Um singelo espaço de reflexão pessoal. Lugar de afectos, espiritualidade e outras coisas da vida.

21
Mai 08

 

Parece-me estar a vê-LO, subindo paulatinamente, os degraus do Templo.

O Seu rosto está calmo e distribui sorrisos à multidão que O segue e LHE acena.

Contudo, aquela que parecia ser uma tarde calma, de oração e pregação, transforma-se, não por culpa de Jesus, numa tarde algo agitada, cujo relato, hoje, nos desconcerta e nos induz a uma maior proximidade com o nosso Deus.

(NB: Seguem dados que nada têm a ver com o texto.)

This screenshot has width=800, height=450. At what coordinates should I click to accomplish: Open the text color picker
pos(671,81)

Deus que se indigna com as injustiças, com os impostores, com os mentirosos, com os corruptos, com os que não pagam os salários ou os impostos, com os que enganam o próximo ou o Estado, prejudicando assim a colectividade, no seu todo. Com todos eles, Jesus se “irrita”.

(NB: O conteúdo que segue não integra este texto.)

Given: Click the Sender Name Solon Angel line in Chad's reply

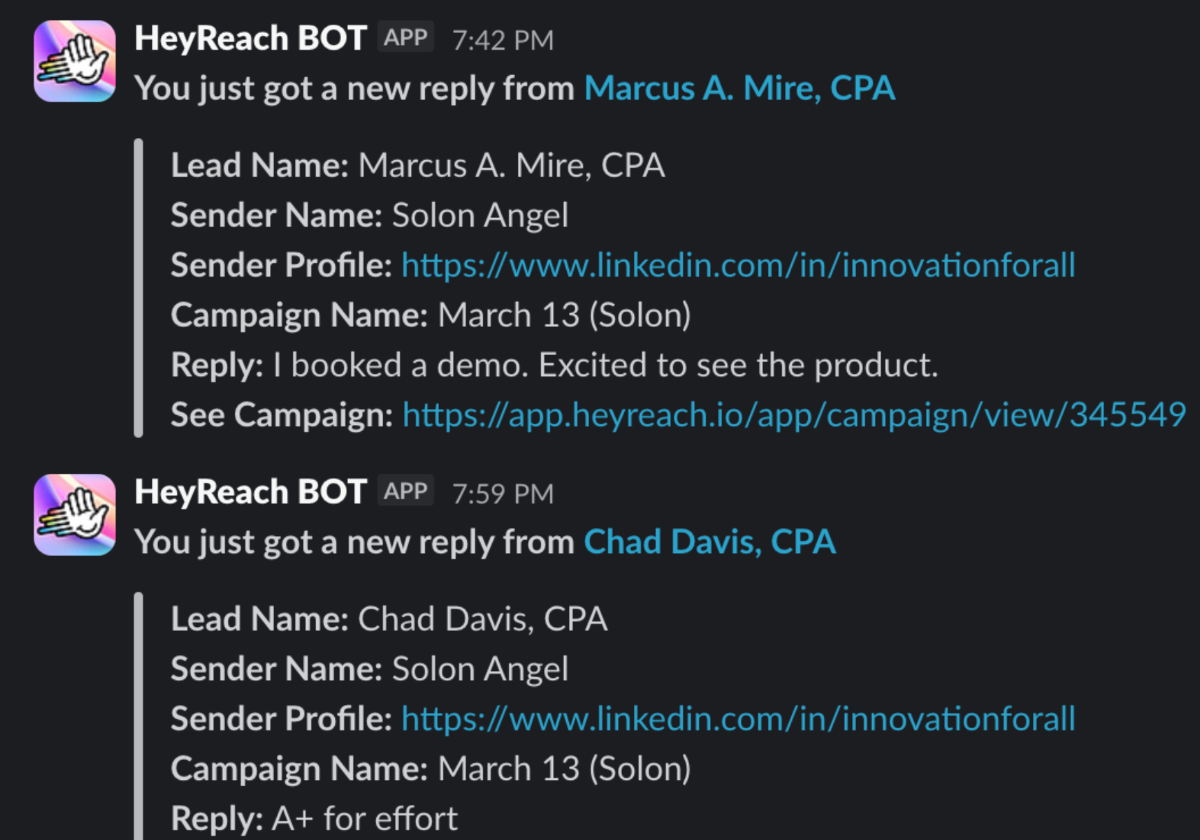Looking at the screenshot, I should pos(369,669).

Transmutados hoje para os nossos tempos, os “vendilhões do Templo” continuam activos e, aos nossos olhos terrenos, incólumes. Parece que o crime compensa.

Contudo, aos cristãos (que adoram e conhecem Deus ao estilo de Jesus Cristo), compete não calar e actuar de harmonia com as leis e a vontade de Deus.

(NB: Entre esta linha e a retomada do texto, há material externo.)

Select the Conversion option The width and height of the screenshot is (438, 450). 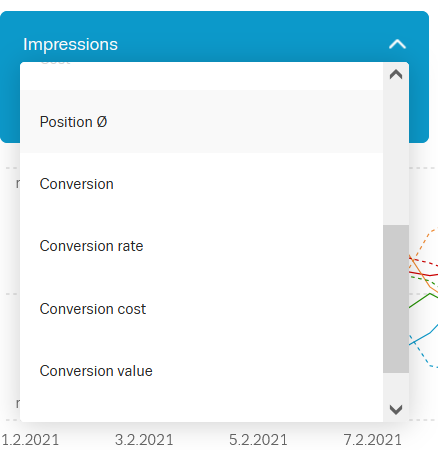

Compete-lhes denunciar as injustiças, combater a opressão, praticar a caridade e amar, sem reservas, o próximo.

Diz o Senhor: «Aquele que é mau, continue a fazer o mal, e o que é pecador, continue a pecar. Quem é bom, deve continuar a ser bom e o que é santo deve santificar-se mais. Mas, atenção! Eu virei muito em breve e trarei comigo a recompensa para dar a cada um segundo as suas obras.» (Ap.22, 11-12)

Deus, infinitamente justo e misericordioso, deu aos homens completa liberdade de acção. Contudo, os cristãos, acreditando que um dia hão-de ser julgados e que hão-de ressuscitar para a vida eterna, e que, o seu Deus «não é um Deus de mortos, mas de vivos», tudo farão para que «Deus os encontre sem faltas, sem pecados e em paz» na última hora, e assim, poderem entrar na Cidade Santa, a nova Jerusalém.

E no meu silêncio … eu escuto e escuto-me. O filme corre veloz. A angústia invade-me. A solidão dói. A fé e a esperança são um bálsamo reconfortante para a dor de, por vezes, Te ter esquecido. E a vossa misericórdia, Senhor, é uma suave brisa que inunda a meu ser.